* _The problem_: The entries are to be repeated verbatim, with nothing left out.

Extracted records:
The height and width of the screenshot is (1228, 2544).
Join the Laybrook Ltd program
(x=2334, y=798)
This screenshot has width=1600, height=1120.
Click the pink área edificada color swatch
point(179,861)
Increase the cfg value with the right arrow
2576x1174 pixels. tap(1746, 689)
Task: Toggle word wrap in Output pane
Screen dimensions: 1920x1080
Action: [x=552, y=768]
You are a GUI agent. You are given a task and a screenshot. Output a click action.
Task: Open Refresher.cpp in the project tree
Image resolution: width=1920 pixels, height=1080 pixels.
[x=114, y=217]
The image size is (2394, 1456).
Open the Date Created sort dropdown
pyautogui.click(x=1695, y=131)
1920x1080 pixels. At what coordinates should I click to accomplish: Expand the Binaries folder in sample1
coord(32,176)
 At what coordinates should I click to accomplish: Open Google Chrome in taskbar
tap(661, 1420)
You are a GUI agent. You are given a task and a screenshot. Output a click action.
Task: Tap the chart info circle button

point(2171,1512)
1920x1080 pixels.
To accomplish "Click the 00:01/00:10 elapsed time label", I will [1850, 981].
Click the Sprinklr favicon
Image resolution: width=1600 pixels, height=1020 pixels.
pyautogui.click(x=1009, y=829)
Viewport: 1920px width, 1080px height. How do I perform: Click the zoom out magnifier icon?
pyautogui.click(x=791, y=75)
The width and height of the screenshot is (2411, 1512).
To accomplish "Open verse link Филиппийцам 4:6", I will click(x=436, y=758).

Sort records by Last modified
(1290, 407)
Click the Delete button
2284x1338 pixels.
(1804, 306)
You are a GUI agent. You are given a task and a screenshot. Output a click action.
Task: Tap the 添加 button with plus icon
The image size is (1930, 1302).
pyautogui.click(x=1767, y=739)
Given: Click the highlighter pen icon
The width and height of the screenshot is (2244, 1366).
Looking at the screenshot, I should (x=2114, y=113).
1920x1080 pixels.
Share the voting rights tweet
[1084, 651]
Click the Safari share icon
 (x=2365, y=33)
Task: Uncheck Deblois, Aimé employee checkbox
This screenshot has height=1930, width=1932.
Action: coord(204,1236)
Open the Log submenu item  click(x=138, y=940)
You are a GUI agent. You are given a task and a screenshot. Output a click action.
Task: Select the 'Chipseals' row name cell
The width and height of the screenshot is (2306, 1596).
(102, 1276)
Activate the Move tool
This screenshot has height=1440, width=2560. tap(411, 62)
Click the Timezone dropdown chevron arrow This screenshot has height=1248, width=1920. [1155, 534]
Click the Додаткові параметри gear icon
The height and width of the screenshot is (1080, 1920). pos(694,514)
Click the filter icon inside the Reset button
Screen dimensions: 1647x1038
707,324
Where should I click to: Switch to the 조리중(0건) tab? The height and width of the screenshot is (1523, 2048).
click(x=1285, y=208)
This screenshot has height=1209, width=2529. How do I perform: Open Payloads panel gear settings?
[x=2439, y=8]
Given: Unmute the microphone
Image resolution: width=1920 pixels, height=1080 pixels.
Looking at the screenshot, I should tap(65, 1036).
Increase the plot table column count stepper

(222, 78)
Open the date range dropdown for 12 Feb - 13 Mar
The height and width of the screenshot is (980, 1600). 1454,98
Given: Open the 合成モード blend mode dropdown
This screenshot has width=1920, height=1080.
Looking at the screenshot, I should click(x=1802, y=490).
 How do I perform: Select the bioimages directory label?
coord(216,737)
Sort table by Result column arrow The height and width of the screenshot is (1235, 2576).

* _Answer space_:
The height and width of the screenshot is (1228, 2544).
Join the Laybrook Ltd program
(x=2334, y=798)
This screenshot has width=1600, height=1120.
Click the pink área edificada color swatch
point(179,861)
Increase the cfg value with the right arrow
2576x1174 pixels. tap(1746, 689)
Task: Toggle word wrap in Output pane
Screen dimensions: 1920x1080
Action: [x=552, y=768]
You are a GUI agent. You are given a task and a screenshot. Output a click action.
Task: Open Refresher.cpp in the project tree
Image resolution: width=1920 pixels, height=1080 pixels.
[x=114, y=217]
The image size is (2394, 1456).
Open the Date Created sort dropdown
pyautogui.click(x=1695, y=131)
1920x1080 pixels. At what coordinates should I click to accomplish: Expand the Binaries folder in sample1
coord(32,176)
 At what coordinates should I click to accomplish: Open Google Chrome in taskbar
tap(661, 1420)
You are a GUI agent. You are given a task and a screenshot. Output a click action.
Task: Tap the chart info circle button

point(2171,1512)
1920x1080 pixels.
To accomplish "Click the 00:01/00:10 elapsed time label", I will [1850, 981].
Click the Sprinklr favicon
Image resolution: width=1600 pixels, height=1020 pixels.
pyautogui.click(x=1009, y=829)
Viewport: 1920px width, 1080px height. How do I perform: Click the zoom out magnifier icon?
pyautogui.click(x=791, y=75)
The width and height of the screenshot is (2411, 1512).
To accomplish "Open verse link Филиппийцам 4:6", I will click(x=436, y=758).

Sort records by Last modified
(1290, 407)
Click the Delete button
2284x1338 pixels.
(1804, 306)
You are a GUI agent. You are given a task and a screenshot. Output a click action.
Task: Tap the 添加 button with plus icon
The image size is (1930, 1302).
pyautogui.click(x=1767, y=739)
Given: Click the highlighter pen icon
The width and height of the screenshot is (2244, 1366).
Looking at the screenshot, I should (x=2114, y=113).
1920x1080 pixels.
Share the voting rights tweet
[1084, 651]
Click the Safari share icon
 (x=2365, y=33)
Task: Uncheck Deblois, Aimé employee checkbox
This screenshot has height=1930, width=1932.
Action: coord(204,1236)
Open the Log submenu item  click(x=138, y=940)
You are a GUI agent. You are given a task and a screenshot. Output a click action.
Task: Select the 'Chipseals' row name cell
The width and height of the screenshot is (2306, 1596).
(102, 1276)
Activate the Move tool
This screenshot has height=1440, width=2560. tap(411, 62)
Click the Timezone dropdown chevron arrow This screenshot has height=1248, width=1920. [1155, 534]
Click the Додаткові параметри gear icon
The height and width of the screenshot is (1080, 1920). pos(694,514)
Click the filter icon inside the Reset button
Screen dimensions: 1647x1038
707,324
Where should I click to: Switch to the 조리중(0건) tab? The height and width of the screenshot is (1523, 2048).
click(x=1285, y=208)
This screenshot has height=1209, width=2529. How do I perform: Open Payloads panel gear settings?
[x=2439, y=8]
Given: Unmute the microphone
Image resolution: width=1920 pixels, height=1080 pixels.
Looking at the screenshot, I should tap(65, 1036).
Increase the plot table column count stepper

(222, 78)
Open the date range dropdown for 12 Feb - 13 Mar
The height and width of the screenshot is (980, 1600). 1454,98
Given: Open the 合成モード blend mode dropdown
This screenshot has width=1920, height=1080.
Looking at the screenshot, I should click(x=1802, y=490).
 How do I perform: Select the bioimages directory label?
coord(216,737)
Sort table by Result column arrow The height and width of the screenshot is (1235, 2576).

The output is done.